Gözlerim fal taşı gibi açıldı, kalbim ağzımda atmaya başladı. Aramayı yanlışlıkla açtım ama önemli olan o değildi. Önemli olan ne zaman açmış olmamdı. Onun hakkında dediklerimi duymuş olabilir miydi? Utanç içinde yüzüm kızarmaya başladı. Sunghoon'u aramaktan vazgeçtim. Yatağıma uzandım ve uyumaya çalıştım.

Sabah uyandım, erken uyanmıştım. Bu gün koşup düşmeyecektim! Hazırlanıp yola çıktım ve durağa kadar yürümeye başladım. Durağa vardığım an Sunghoon'u gördüm, kendi arabası olduğunu düşündüğüm bir arabaya binmişti ve gidiyordu.

Beni görmemesi için hızla durağın arkasına geçtim. Dün beni büyük ihtimalle duymuştu, bu da utanmama sebep oluyordu. Bir araba kornasını çaldı, bunu da Sunghoon'un sesi takip etti
— Sunoo! Seni gördüm, gel birlikte gidelim.

Dedi. Mecburen durağın arkasından çıktım ve arabaya doğru yol aldım. Ön koltuğa yerleştim. Sunghoon beni gülen bir yüzle karşıladı. Bende gülümsedim. Onun yanında gülümsememi engelleyemiyordum. Bana bakarak,
— Kahvaltı ettin mi Sunoo?

Diye sordu. Hayır anlamında kafamı salladım. O da kafasını yola çevirdi ve arabayı sürmeye başladı

Şirkete gelmiştik fakat Sunghoon hiç durmadan devam etti. Hızla ona döndüm,
— Nereye gidiyoruz Sunghoon?

Diye sordum. Beni cevapladı,
— Kahvaltı etmeye.

Dedi. Gülümsedim. Beni düşünmesi hoşuma gitmişti. Yola durmadan devam ettik. Bir kaç dakika sonra Sunghoon bir yere park etti ve sahile karşı bir restorana gelmiş olduk.

Yemeklerimizi yedikten sonra şirkete geri döndük. Çok güzel bir gün olacağı belliydi. Çünkü sabah Sunghoon ile başlamıştı <3

Yazar notu: ayyy... bu ben 😭?

Masamın karşısına geçtim ve işlerime koyuldum. Araya girince derin bir nefes alıp arkama yaslandım. Jake yine sandalyesiyle yanıma süzüldü,
— Bu gün Jungwonların evine gidecekmişiz. Geliyorsun değil mi?

Diye sordu. Ona bakıp evet anlamında kafamı salladım. Ne olup biteceğinden hiç haberi yoktu. Acaba nasıl tepki verecekti.
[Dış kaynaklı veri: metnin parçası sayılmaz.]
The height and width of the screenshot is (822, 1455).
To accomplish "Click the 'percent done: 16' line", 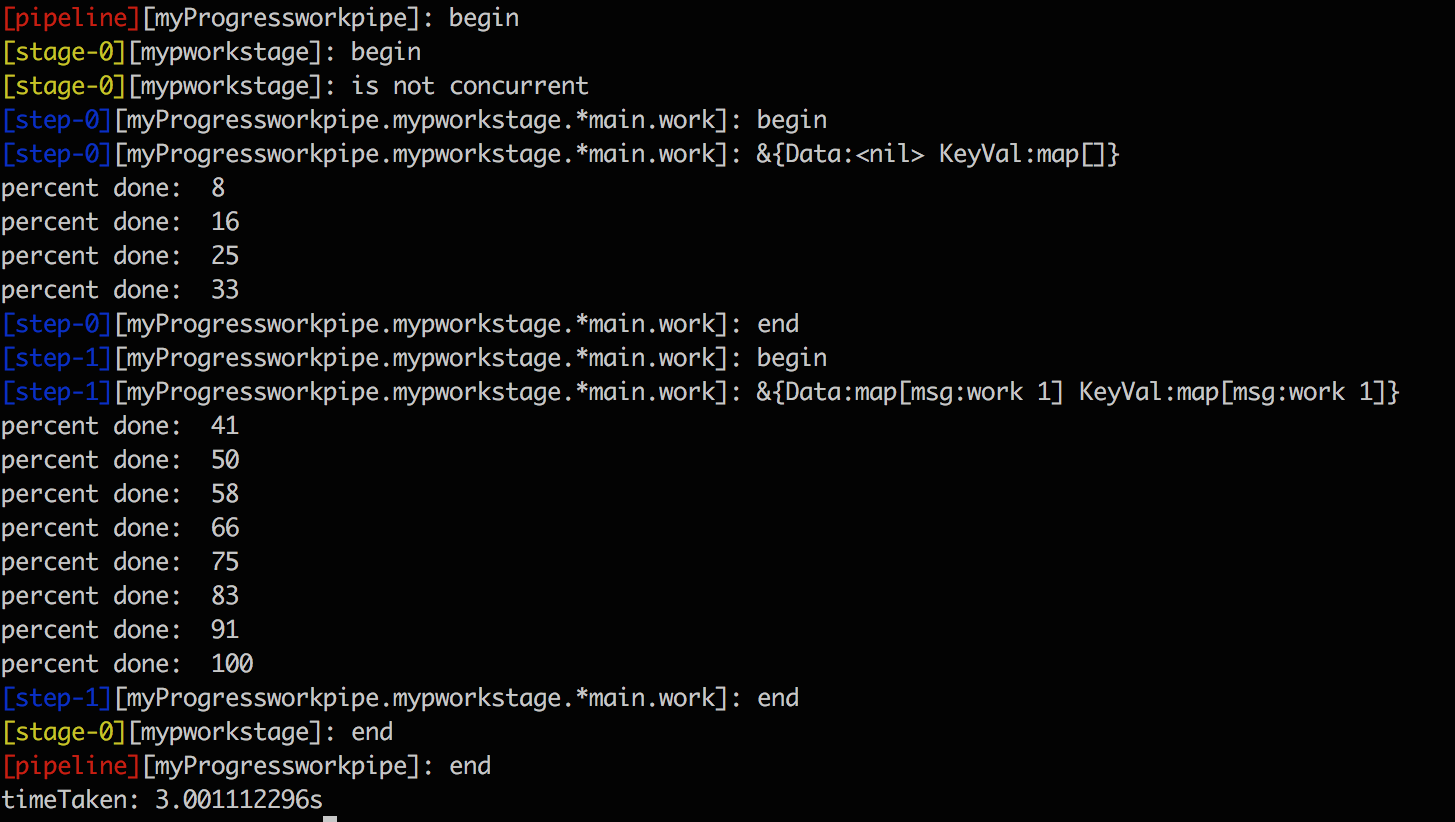I will 120,222.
Bana yakınlaşarak,
— Seninki de geliyor mu?

Diye sordu. Kaşlarımı çatıp,
— Seninki?

Dedim. Jake gülümsedi,
— Sunghoon.

Dedi. Ona bir tekme atacaktım fakat insan içindeydik bu yüzden bundan vazgeçip,
— Sorarım.

Dedim. Jake gülümsedi ve sandalyesiyle geri geri gidip masasına yerleşti. Neden bir anda gitmişti. Bu sorunun cevabını omzuma konulan elle aldım. Kimin geldiğine baktığımda Sunghoon ile karşılaştım. Gülerek,
— Bana ne soracaksın?

Diye sordu. Kalbim yine ağzımda atmaya başladı. Acaba Jake "seninki" derken duymuş muydu? Belli etmemeye çalışarak gülümsedim,
— Bu gün bir arkadaşımın evine gideceğiz sende gelir misin diye soracaktım.

Dedim. Sunghoon biraz bekledikten sonra tamam anlamında kafasını salladı,
— Olur, gelirim. Beni ararsın.

Dedi ve yanımdan ayrıldı. Ağzımın açık kaldığını Jake uyarınca fark ettim.